◆ What you need to do ◆
Switch "heart" to "star" in everything from the line containing "You are a GUI" down to the line containing "877x461 pixels.", and give back only those lines with all else unchanged.

◆ Data records ◆

^^^^^^^^

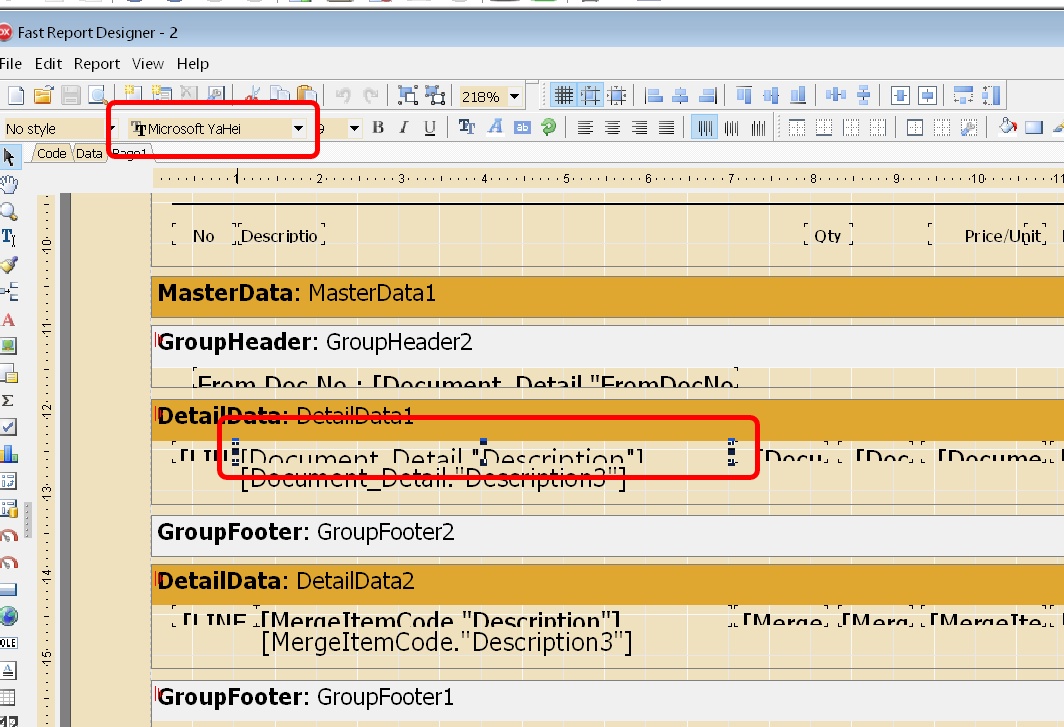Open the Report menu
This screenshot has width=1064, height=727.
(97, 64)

^^^^^^^^

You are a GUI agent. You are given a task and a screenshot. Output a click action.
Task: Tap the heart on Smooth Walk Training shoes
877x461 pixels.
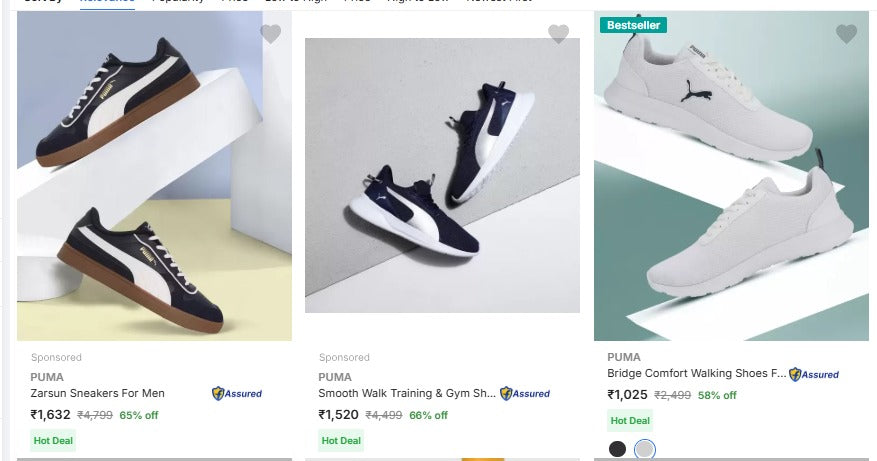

^^^^^^^^

◆ Expected answer ◆
You are a GUI agent. You are given a task and a screenshot. Output a click action.
Task: Tap the star on Smooth Walk Training shoes
877x461 pixels.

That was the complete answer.